Requirement -
Copy down the listing below exactly, please, including every line.

━━━ Given records ━━━

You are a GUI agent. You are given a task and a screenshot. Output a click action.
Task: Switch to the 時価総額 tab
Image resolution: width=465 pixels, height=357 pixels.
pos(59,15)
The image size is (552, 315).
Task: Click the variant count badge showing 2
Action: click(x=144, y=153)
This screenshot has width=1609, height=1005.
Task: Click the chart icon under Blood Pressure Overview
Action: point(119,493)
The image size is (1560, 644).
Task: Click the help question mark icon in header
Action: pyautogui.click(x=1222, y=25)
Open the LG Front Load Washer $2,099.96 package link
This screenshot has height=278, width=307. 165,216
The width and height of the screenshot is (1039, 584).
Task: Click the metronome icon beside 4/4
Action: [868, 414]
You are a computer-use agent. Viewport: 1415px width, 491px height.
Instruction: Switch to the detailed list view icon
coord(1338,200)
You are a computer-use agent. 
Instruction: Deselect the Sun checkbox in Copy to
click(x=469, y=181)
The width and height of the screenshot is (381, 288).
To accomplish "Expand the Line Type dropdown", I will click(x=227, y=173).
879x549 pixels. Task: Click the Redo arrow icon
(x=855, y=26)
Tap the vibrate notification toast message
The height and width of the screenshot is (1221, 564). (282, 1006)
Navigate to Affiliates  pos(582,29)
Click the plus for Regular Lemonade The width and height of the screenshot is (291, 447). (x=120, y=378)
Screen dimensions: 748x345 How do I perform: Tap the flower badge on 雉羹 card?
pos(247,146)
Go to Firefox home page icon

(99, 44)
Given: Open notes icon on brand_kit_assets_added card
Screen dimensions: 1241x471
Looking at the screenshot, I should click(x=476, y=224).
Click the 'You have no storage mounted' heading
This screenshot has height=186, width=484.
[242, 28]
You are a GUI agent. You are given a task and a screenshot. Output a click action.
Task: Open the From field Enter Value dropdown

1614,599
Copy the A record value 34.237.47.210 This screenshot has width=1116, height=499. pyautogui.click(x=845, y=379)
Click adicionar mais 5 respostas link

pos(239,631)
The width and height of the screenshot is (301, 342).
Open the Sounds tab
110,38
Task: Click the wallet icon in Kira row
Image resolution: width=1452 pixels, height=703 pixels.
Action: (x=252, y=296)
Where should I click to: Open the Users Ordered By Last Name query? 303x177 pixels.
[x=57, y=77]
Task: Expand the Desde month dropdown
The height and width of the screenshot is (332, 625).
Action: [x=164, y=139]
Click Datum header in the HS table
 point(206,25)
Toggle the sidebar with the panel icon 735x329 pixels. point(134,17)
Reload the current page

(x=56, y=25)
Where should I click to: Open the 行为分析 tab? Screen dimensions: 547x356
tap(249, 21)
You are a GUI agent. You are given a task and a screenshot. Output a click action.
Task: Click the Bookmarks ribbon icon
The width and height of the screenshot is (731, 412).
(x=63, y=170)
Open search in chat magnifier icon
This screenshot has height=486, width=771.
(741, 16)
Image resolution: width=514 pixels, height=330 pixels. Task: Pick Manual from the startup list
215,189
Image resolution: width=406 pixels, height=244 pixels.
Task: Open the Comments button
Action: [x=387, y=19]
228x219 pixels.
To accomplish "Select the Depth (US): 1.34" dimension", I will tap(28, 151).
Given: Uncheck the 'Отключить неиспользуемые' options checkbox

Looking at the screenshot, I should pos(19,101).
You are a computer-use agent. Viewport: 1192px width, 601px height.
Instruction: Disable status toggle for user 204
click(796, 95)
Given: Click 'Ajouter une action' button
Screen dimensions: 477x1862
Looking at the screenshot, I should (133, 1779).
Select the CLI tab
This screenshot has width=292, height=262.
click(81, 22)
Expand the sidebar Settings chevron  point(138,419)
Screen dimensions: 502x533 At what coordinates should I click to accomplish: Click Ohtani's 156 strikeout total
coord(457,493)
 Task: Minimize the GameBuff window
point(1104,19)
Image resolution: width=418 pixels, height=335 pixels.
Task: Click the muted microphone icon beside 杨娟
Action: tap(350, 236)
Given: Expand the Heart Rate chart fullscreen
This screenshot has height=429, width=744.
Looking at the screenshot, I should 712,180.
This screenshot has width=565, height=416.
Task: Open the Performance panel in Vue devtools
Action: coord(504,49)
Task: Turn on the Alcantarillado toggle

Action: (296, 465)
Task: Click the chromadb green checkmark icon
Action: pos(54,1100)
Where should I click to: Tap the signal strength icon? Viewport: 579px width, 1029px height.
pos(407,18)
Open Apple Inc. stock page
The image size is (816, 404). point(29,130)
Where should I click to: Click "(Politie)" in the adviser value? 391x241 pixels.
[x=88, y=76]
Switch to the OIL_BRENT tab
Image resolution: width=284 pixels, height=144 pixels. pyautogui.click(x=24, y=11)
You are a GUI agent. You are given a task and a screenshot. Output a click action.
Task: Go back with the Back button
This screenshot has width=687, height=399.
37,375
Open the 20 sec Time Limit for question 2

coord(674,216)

━━━

Answer box -
You are a GUI agent. You are given a task and a screenshot. Output a click action.
Task: Switch to the 時価総額 tab
Image resolution: width=465 pixels, height=357 pixels.
pos(59,15)
The image size is (552, 315).
Task: Click the variant count badge showing 2
Action: click(x=144, y=153)
This screenshot has width=1609, height=1005.
Task: Click the chart icon under Blood Pressure Overview
Action: point(119,493)
The image size is (1560, 644).
Task: Click the help question mark icon in header
Action: pyautogui.click(x=1222, y=25)
Open the LG Front Load Washer $2,099.96 package link
This screenshot has height=278, width=307. 165,216
The width and height of the screenshot is (1039, 584).
Task: Click the metronome icon beside 4/4
Action: [868, 414]
You are a computer-use agent. Viewport: 1415px width, 491px height.
Instruction: Switch to the detailed list view icon
coord(1338,200)
You are a computer-use agent. 
Instruction: Deselect the Sun checkbox in Copy to
click(x=469, y=181)
The width and height of the screenshot is (381, 288).
To accomplish "Expand the Line Type dropdown", I will click(x=227, y=173).
879x549 pixels. Task: Click the Redo arrow icon
(x=855, y=26)
Tap the vibrate notification toast message
The height and width of the screenshot is (1221, 564). (282, 1006)
Navigate to Affiliates  pos(582,29)
Click the plus for Regular Lemonade The width and height of the screenshot is (291, 447). (x=120, y=378)
Screen dimensions: 748x345 How do I perform: Tap the flower badge on 雉羹 card?
pos(247,146)
Go to Firefox home page icon

(99, 44)
Given: Open notes icon on brand_kit_assets_added card
Screen dimensions: 1241x471
Looking at the screenshot, I should click(x=476, y=224).
Click the 'You have no storage mounted' heading
This screenshot has height=186, width=484.
[242, 28]
You are a GUI agent. You are given a task and a screenshot. Output a click action.
Task: Open the From field Enter Value dropdown

1614,599
Copy the A record value 34.237.47.210 This screenshot has width=1116, height=499. pyautogui.click(x=845, y=379)
Click adicionar mais 5 respostas link

pos(239,631)
The width and height of the screenshot is (301, 342).
Open the Sounds tab
110,38
Task: Click the wallet icon in Kira row
Image resolution: width=1452 pixels, height=703 pixels.
Action: (x=252, y=296)
Where should I click to: Open the Users Ordered By Last Name query? 303x177 pixels.
[x=57, y=77]
Task: Expand the Desde month dropdown
The height and width of the screenshot is (332, 625).
Action: [x=164, y=139]
Click Datum header in the HS table
 point(206,25)
Toggle the sidebar with the panel icon 735x329 pixels. point(134,17)
Reload the current page

(x=56, y=25)
Where should I click to: Open the 行为分析 tab? Screen dimensions: 547x356
tap(249, 21)
You are a GUI agent. You are given a task and a screenshot. Output a click action.
Task: Click the Bookmarks ribbon icon
The width and height of the screenshot is (731, 412).
(x=63, y=170)
Open search in chat magnifier icon
This screenshot has height=486, width=771.
(741, 16)
Image resolution: width=514 pixels, height=330 pixels. Task: Pick Manual from the startup list
215,189
Image resolution: width=406 pixels, height=244 pixels.
Task: Open the Comments button
Action: [x=387, y=19]
228x219 pixels.
To accomplish "Select the Depth (US): 1.34" dimension", I will tap(28, 151).
Given: Uncheck the 'Отключить неиспользуемые' options checkbox

Looking at the screenshot, I should pos(19,101).
You are a computer-use agent. Viewport: 1192px width, 601px height.
Instruction: Disable status toggle for user 204
click(796, 95)
Given: Click 'Ajouter une action' button
Screen dimensions: 477x1862
Looking at the screenshot, I should (133, 1779).
Select the CLI tab
This screenshot has width=292, height=262.
click(81, 22)
Expand the sidebar Settings chevron  point(138,419)
Screen dimensions: 502x533 At what coordinates should I click to accomplish: Click Ohtani's 156 strikeout total
coord(457,493)
 Task: Minimize the GameBuff window
point(1104,19)
Image resolution: width=418 pixels, height=335 pixels.
Task: Click the muted microphone icon beside 杨娟
Action: tap(350, 236)
Given: Expand the Heart Rate chart fullscreen
This screenshot has height=429, width=744.
Looking at the screenshot, I should 712,180.
This screenshot has width=565, height=416.
Task: Open the Performance panel in Vue devtools
Action: coord(504,49)
Task: Turn on the Alcantarillado toggle

Action: (296, 465)
Task: Click the chromadb green checkmark icon
Action: pos(54,1100)
Where should I click to: Tap the signal strength icon? Viewport: 579px width, 1029px height.
pos(407,18)
Open Apple Inc. stock page
The image size is (816, 404). point(29,130)
Where should I click to: Click "(Politie)" in the adviser value? 391x241 pixels.
[x=88, y=76]
Switch to the OIL_BRENT tab
Image resolution: width=284 pixels, height=144 pixels. pyautogui.click(x=24, y=11)
You are a GUI agent. You are given a task and a screenshot. Output a click action.
Task: Go back with the Back button
This screenshot has width=687, height=399.
37,375
Open the 20 sec Time Limit for question 2

coord(674,216)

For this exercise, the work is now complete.